Predictive coding = RL + SL + Bayes + MPC

(Update much later (2021-06): I put in some minor updates and retractions below. Also, if I were writing this today I would probably have framed it as “here’s how I disagree with predictive coding” rather than “here’s a version of predictive coding that I like”. Also, wherever you see “predictive coding” below, read “predictive processing”—at the time that I wrote this, I didn’t understand the difference, and used the wrong one. By the way, I wrote this near the very earliest stages of my learning about the brain. Having learned a lot more since then, I guess I’m not too embarrassed by what I wrote here, but there are certainly lots of little things I would describe differently now.)

I was confused and skeptical for quite a while about some aspects of predictive coding—and it’s possible I’m still confused—but after reading a number of different perspectives on brain algorithms, the following picture popped into my head and I felt much better:

This is supposed to be a high-level perspective on how the neocortex[1] builds a predictive world-model and uses it to choose appropriate actions. (a) We generate a bunch of generative models in parallel, which make predictions about what’s going on and what’s going to happen next, including what I am doing and will do next (i.e., my plans). The models gain “prominence” by (b) correctly predicting upcoming sensory inputs; (c) correctly predicting other types of input information coming into the neocortex like tiredness, hormonal signals, hunger, warmth, pain, pleasure, reward, and so on; (d) being compatible with other already-prominent models; (e) predicting that a large reward signal is coming, which as discussed in my later article Inner Alignment in the Brain, includes things like predicting that my goals will be fulfilled with minimal effort, I’ll be eating soon if I’m hungry, I’ll be sleeping soon if I’m tired, I’ll avoid pain, and so on.
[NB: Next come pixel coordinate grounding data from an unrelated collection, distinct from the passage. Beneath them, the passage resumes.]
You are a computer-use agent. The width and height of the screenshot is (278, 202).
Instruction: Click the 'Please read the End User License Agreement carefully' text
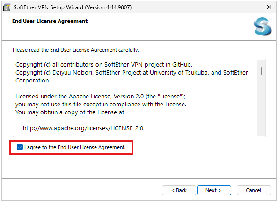[x=76, y=50]
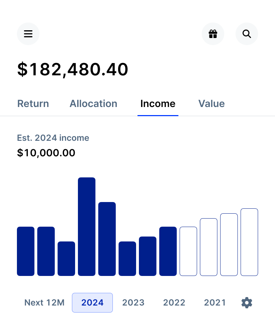
Task: Select the Income tab
Action: [x=158, y=104]
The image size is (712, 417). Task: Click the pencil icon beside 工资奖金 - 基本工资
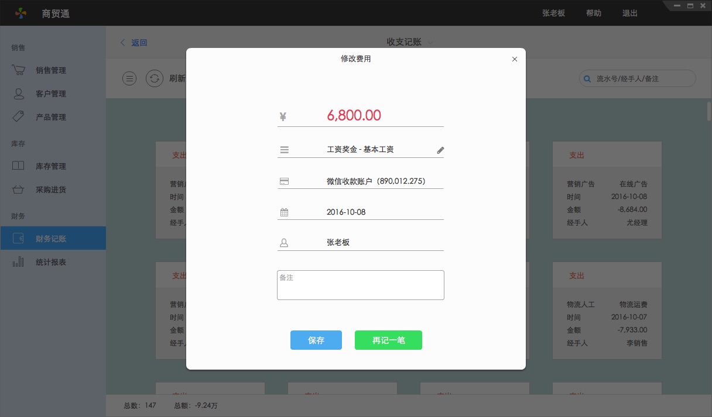440,150
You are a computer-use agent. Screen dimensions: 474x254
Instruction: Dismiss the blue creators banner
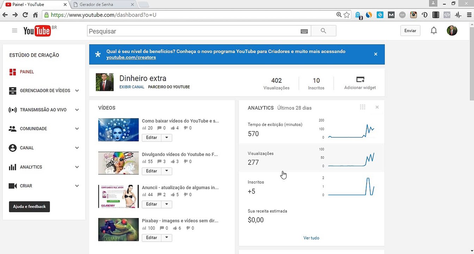point(376,54)
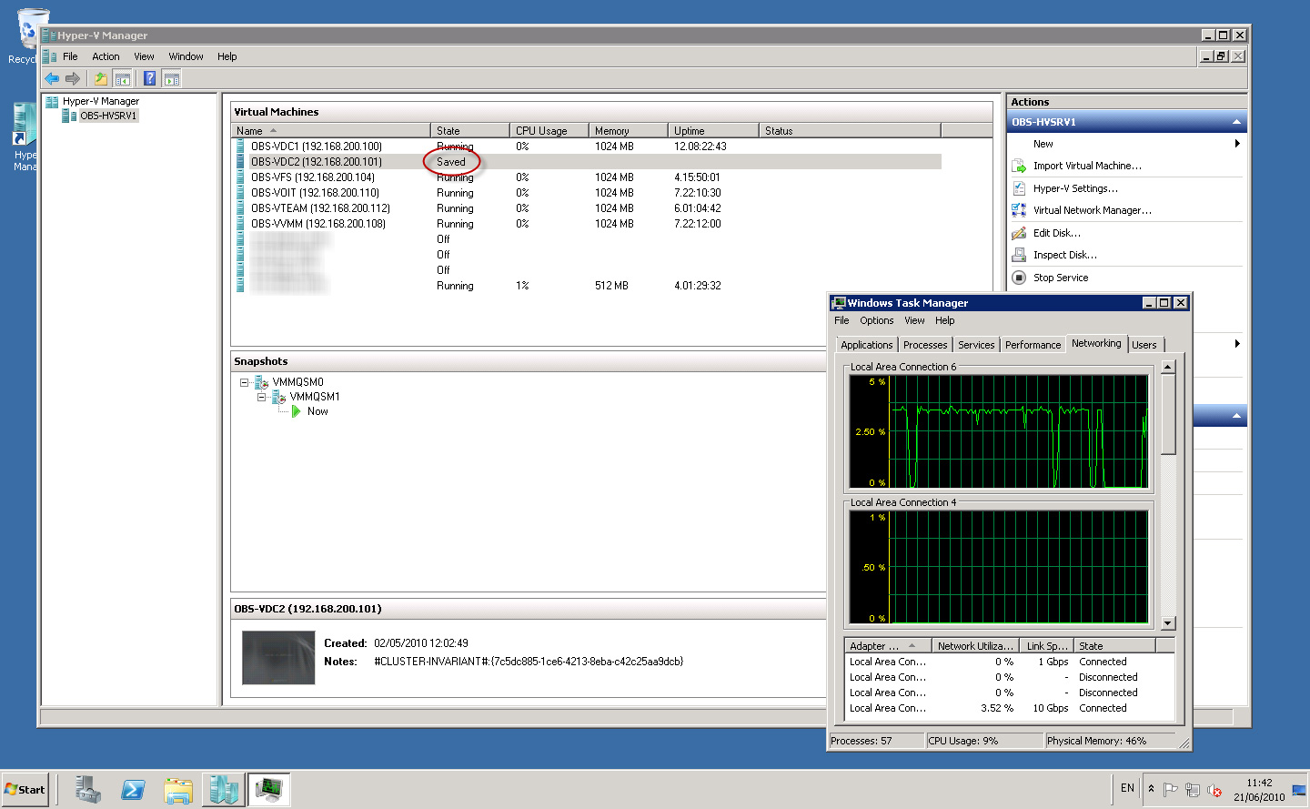Select the OBS-VDC2 virtual machine row
Image resolution: width=1310 pixels, height=809 pixels.
coord(315,161)
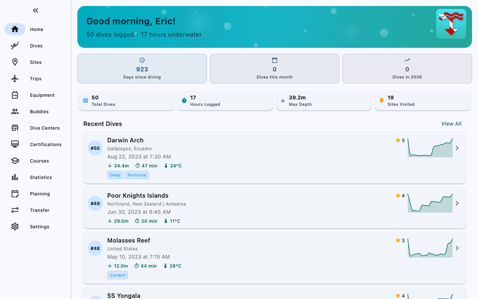Open Settings via the gear icon
This screenshot has height=299, width=478.
tap(15, 226)
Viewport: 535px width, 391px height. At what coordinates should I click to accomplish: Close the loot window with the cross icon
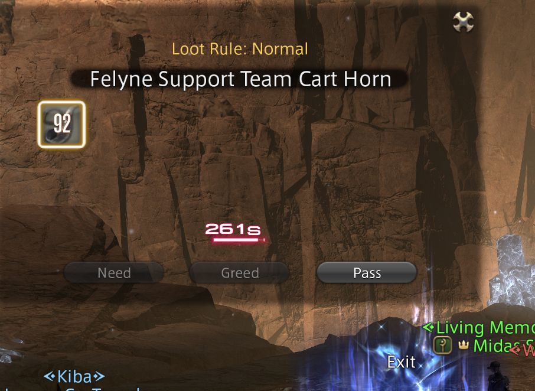pyautogui.click(x=463, y=22)
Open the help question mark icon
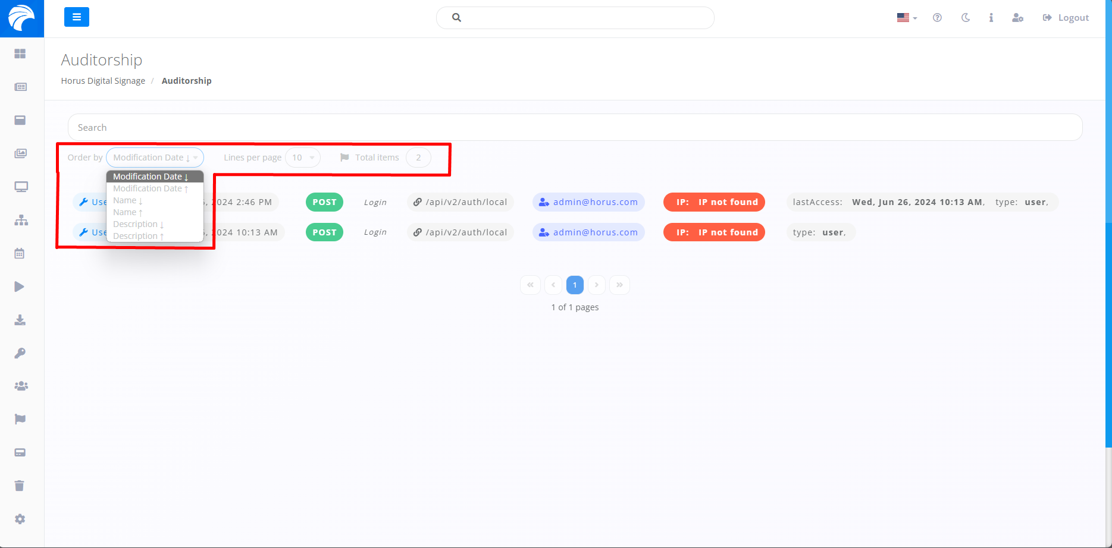Image resolution: width=1112 pixels, height=548 pixels. click(937, 18)
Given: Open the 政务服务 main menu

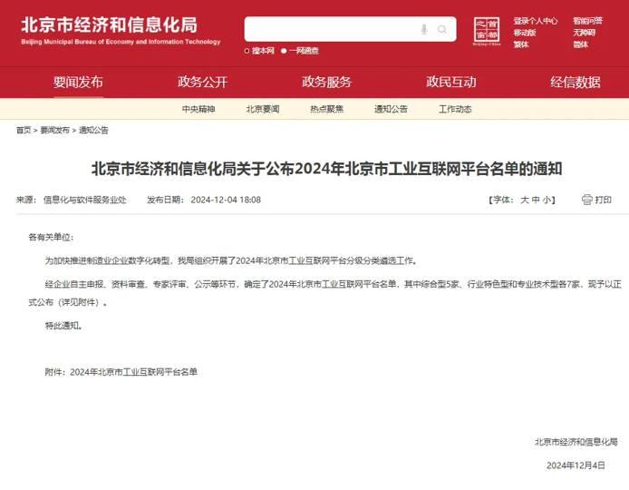Looking at the screenshot, I should click(326, 82).
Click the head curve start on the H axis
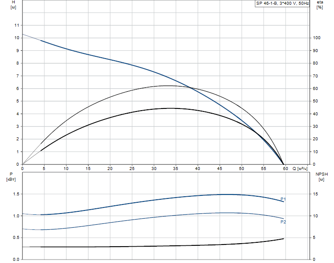334x263 pixels. pos(22,34)
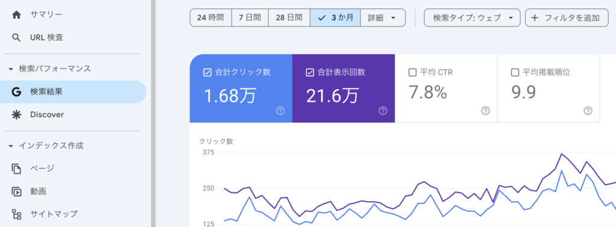Collapse the 検索パフォーマンス section

(x=11, y=69)
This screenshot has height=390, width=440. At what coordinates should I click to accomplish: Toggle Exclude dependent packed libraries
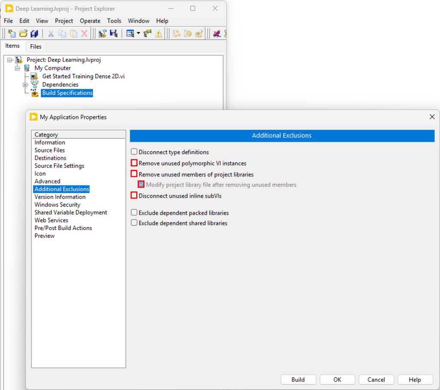tap(134, 213)
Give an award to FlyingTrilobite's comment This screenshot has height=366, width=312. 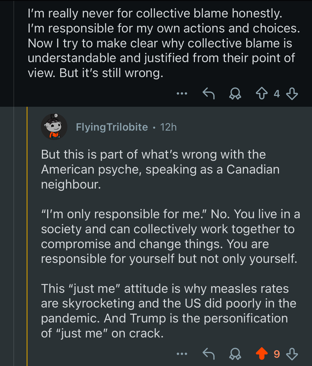point(235,354)
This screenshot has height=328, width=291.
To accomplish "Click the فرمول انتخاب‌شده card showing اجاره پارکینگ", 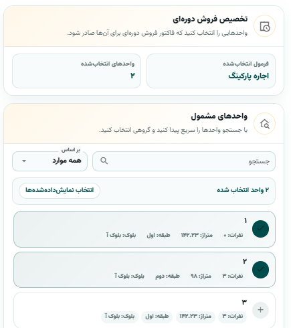I will [211, 71].
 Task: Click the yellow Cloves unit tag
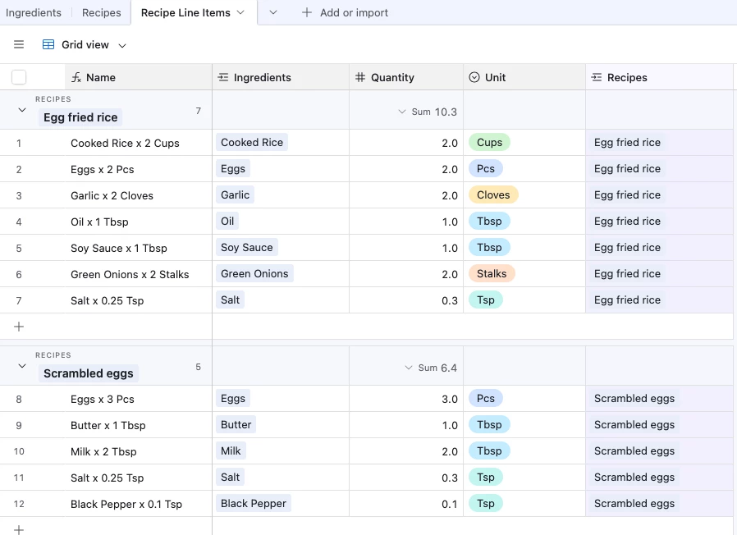click(492, 195)
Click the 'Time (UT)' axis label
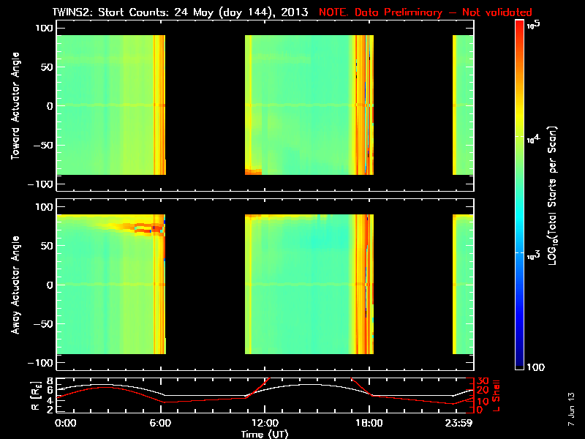The image size is (585, 439). (265, 434)
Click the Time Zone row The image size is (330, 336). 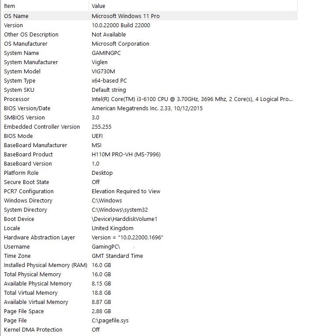click(x=17, y=256)
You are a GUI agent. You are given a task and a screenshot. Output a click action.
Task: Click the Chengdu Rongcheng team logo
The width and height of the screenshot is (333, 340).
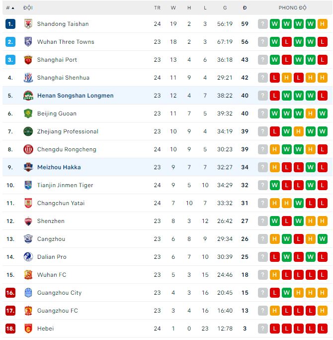coord(28,149)
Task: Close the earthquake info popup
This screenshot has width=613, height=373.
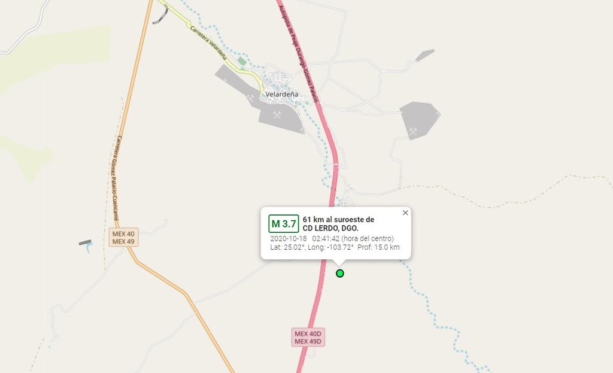Action: click(x=405, y=213)
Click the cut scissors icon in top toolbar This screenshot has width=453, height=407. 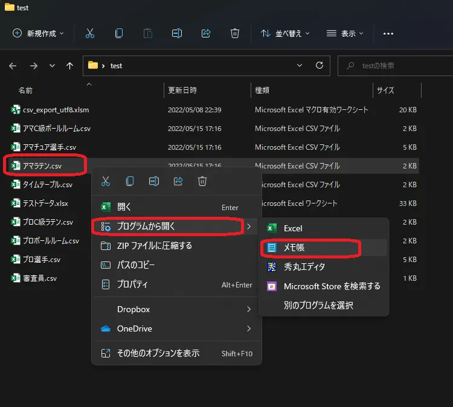point(90,33)
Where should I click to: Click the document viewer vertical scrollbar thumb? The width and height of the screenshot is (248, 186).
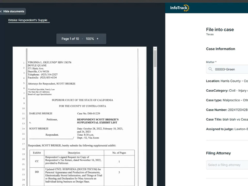pyautogui.click(x=155, y=58)
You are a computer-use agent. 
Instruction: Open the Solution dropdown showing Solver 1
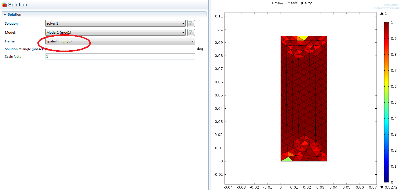click(115, 24)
Whatever candidate generative model winds up the most “prominent” wins, and determines my beliefs and actions going forward.

(Note on terminology: I’m calling these things “generative models” in all cases. Kurzweil calls them “patterns”. They’re also sometimes called “hypotheses”, especially in the context of passive observation (e.g. “that thing I see is a bouncy ball”). Or they’re called “subagents”[2], especially in the context of self-prediction (e.g. “I am about to eat”).

Before we get to details, I need to apologize for the picture being misleading:

  • First, I drew (b,c,d,e) as happening after (a), but really some of these (especially (d) I think) work by affecting which models get considered in the first place. (More generally, I do not want to imply that a,b,c,d,e correspond to exactly five distinct neural mechanisms, or anything like that. I’m just going for a functional perspective in this post.)

  • Second (and relatedly), I depicted it as if we simply add up points for (b-e), but it’s certainly not linear like that. I think at least some of the considerations effectively get vetoes. For example, we don’t generally see a situation where (e) is so positive that it simply outvotes (b-d), and thus we spend all day checking our wallet expecting to find it magically filled with crisp $1000 bills. (Much more about wishful thinking below.) (Update much later: Yeah, I think (e) is implemented by a very different mechanism involving different parts of the brain than (a-d)—see here—and indeed I think that (b-d) more-or-less get a veto.)

  • Third, at the bottom I drew one generative model being the “winner”. Things like action plans and conscious attention do in fact have a winner-take-all dynamic because, for example, we don’t want to be sending out muscle commands for both walking and sitting simultaneously.[3] But in general, lower-ranked models are not thrown out; they linger, with their prominence growing or shrinking as more evidence comes in.

Anyway, the picture above tells a nice story:

(b) is self-supervised learning[4], i.e. learning from prediction. Process (b) simply votes against generative models when they make incorrect predictions. This process is where we get the vast majority of the information content we need to build a good predictive world-model. Note that there doesn’t seem to be any strong difference in the brain between (i) actual experiences, (ii) memory recall, and (iii) imagination—process (b) will vote for or against models when presented with any of those three types of “evidence”. (I think they vote much more strongly in case (i) though.)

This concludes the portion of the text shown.